On why SFAL has become “the Sundance of illustration”
You helped curate Spectrum’s first exhibition in 2005. Did you ever think it would grow so big?
Actually, I entered my work into the very first Spectrum Call for Entries in the early 90s. So frankly, no, I didn’t think back then that it might get as big and beautiful and competitive as it is now. By the time Irene Gallo and I curated the show in 2005, Spectrum had changed the entire field for the better.
Why will SFAL 3 be special?
Spectrum Live entices and attracts professionals from all over the art market – artists certainly, but art directors, film makers, gallery owners, animators and fine artists too. It’s pros talking to pros, sharing ideas and studying potential projects. Without those artists, gaming, film, publishing and comics would all be entirely useless. This thing is going to grow into another place that people will want to make sure they attend – like Sundance. People thought Robert Redford was crazy to get pros out of Hollywood, to Utah, to talk about film. But that’s exactly what allowed those professionals to relax and get away from the fray to think about and discuss ideas.

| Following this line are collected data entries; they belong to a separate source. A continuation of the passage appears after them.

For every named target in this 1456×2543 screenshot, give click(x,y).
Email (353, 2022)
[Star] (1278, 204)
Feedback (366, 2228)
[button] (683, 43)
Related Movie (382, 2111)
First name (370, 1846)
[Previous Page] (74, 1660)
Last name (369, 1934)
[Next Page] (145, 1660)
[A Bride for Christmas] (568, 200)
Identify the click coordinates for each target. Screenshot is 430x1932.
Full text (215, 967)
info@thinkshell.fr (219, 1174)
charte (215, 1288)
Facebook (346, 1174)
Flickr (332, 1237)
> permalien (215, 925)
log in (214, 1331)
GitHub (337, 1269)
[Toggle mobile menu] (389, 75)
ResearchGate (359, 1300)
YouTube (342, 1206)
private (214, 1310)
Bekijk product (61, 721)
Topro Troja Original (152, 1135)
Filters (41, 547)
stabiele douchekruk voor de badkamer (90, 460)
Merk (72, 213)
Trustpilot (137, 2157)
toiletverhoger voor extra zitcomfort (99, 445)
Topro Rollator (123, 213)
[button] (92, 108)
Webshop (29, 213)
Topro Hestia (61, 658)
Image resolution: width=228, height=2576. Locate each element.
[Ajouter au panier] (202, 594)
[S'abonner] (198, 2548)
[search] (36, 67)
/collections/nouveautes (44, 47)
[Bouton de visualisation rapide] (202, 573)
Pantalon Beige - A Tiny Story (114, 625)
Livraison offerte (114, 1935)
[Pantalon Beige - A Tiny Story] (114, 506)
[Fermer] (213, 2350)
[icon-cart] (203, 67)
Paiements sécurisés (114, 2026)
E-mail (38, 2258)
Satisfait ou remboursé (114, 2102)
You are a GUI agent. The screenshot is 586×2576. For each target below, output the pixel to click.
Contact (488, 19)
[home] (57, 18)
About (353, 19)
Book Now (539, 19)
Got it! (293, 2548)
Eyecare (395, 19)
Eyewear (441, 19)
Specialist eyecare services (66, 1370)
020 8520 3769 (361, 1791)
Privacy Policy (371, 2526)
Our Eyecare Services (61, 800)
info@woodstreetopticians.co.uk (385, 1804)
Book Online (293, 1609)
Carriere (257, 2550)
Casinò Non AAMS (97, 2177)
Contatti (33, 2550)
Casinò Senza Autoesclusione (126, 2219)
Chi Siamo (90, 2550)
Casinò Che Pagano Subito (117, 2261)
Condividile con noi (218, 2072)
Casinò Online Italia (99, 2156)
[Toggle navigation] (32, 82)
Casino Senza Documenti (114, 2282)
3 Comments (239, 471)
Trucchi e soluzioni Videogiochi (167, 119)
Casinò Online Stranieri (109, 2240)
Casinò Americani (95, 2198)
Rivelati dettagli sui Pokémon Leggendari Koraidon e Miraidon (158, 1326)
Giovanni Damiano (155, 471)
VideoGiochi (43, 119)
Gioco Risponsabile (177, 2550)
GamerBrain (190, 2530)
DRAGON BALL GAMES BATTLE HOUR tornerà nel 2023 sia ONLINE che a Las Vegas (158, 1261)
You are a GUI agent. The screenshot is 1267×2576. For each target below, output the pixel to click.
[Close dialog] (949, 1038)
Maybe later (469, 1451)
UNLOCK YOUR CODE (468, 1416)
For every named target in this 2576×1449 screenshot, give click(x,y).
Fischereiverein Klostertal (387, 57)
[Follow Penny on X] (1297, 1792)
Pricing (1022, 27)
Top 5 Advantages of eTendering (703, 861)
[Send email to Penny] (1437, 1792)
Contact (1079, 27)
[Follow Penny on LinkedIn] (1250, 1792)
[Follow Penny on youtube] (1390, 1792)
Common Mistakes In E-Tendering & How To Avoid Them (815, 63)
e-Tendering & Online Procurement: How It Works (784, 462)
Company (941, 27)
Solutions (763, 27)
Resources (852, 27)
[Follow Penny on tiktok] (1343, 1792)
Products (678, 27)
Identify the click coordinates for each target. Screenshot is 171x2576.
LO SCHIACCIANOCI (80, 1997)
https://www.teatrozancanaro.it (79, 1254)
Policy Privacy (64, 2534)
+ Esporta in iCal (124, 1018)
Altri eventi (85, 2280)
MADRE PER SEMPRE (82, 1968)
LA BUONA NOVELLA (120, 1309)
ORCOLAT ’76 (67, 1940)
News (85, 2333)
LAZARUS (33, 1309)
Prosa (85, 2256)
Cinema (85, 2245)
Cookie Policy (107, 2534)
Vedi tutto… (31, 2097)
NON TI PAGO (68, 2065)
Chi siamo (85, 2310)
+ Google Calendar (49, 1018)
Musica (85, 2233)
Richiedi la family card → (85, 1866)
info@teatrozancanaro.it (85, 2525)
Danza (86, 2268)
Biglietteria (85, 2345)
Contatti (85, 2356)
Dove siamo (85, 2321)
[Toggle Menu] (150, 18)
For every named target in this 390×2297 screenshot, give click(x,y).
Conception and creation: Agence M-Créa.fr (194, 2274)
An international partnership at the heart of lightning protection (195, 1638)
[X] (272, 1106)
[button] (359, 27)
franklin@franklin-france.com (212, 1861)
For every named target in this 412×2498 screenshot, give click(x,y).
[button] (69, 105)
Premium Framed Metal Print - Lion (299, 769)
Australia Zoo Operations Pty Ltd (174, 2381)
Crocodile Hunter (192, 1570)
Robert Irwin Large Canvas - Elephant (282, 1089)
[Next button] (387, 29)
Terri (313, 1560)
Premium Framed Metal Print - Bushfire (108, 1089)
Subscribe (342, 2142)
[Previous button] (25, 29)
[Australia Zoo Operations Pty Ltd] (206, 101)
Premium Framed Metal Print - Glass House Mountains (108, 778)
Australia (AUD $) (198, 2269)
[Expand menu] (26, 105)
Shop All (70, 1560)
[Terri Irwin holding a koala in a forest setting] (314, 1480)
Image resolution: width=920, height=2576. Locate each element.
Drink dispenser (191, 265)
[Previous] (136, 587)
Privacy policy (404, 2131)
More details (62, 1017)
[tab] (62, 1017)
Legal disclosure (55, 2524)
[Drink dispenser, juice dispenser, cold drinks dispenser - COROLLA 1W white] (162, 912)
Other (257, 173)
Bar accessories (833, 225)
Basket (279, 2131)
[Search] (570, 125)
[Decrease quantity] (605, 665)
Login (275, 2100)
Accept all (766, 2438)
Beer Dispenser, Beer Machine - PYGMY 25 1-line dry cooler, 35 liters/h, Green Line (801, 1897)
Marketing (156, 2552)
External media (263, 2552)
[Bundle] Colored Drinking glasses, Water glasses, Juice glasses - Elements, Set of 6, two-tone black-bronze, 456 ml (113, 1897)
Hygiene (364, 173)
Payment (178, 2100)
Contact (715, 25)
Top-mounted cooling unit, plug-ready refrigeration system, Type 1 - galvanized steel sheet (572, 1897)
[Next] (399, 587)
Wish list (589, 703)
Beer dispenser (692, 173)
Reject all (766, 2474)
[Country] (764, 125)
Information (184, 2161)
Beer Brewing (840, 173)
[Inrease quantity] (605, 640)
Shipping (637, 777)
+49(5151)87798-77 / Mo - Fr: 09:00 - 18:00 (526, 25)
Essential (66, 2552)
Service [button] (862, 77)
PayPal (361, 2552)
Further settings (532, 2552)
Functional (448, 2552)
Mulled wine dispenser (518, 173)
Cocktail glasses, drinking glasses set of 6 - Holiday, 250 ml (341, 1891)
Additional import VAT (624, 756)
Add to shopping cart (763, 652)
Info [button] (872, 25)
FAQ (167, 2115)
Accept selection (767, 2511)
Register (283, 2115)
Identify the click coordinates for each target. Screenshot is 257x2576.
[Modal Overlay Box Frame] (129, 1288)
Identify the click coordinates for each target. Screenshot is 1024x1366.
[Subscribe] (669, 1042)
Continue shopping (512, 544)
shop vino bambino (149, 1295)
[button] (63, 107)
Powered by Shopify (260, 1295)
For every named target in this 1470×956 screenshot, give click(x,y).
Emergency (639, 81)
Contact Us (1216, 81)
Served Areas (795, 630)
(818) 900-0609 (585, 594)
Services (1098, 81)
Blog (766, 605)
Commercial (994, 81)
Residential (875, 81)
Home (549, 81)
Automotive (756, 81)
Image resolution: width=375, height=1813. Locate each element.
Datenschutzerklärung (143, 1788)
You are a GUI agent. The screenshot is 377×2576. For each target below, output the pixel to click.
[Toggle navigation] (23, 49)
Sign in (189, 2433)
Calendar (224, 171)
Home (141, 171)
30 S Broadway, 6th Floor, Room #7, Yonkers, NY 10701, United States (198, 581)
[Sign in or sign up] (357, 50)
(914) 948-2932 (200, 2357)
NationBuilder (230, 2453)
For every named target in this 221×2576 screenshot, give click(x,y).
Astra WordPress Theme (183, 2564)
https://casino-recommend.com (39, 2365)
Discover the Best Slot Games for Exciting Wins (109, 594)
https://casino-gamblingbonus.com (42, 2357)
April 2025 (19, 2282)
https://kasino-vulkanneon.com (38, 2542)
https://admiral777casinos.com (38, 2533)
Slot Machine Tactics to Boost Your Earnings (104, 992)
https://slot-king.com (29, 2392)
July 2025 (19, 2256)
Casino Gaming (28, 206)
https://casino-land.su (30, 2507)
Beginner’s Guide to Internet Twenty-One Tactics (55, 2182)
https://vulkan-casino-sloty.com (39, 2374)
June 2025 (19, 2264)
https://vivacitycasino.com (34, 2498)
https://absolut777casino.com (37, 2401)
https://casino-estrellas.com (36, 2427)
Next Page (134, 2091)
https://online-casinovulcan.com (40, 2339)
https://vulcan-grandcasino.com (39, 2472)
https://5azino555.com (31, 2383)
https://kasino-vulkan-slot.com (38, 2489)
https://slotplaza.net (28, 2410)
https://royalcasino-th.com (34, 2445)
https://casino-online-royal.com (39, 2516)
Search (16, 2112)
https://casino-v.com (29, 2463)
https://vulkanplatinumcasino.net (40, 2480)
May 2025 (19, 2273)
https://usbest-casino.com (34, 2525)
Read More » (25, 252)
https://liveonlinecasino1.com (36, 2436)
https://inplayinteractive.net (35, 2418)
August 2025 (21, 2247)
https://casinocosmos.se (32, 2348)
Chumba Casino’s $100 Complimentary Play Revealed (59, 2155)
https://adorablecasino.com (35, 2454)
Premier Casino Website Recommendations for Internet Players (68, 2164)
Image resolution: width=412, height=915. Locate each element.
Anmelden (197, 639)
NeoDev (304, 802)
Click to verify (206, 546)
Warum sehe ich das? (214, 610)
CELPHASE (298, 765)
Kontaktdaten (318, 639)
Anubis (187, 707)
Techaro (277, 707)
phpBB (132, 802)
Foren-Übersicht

Who are you most looking forward to seeing at SFAL?
I have many artist friends in this field, from all over the world. I’m excited to see the ones I don’t get to talk with most of the year. We share our thoughts, help each other express ideas or solve visual and technical problems. New artists are gradually pulled into that circle, and the community widens in a galaxial radius with a black-hole centre that attracts us all back again. Put simply, creatives love being around other creatives.
The multi-award winning American illustrator’s work has appeared right across US popular culture.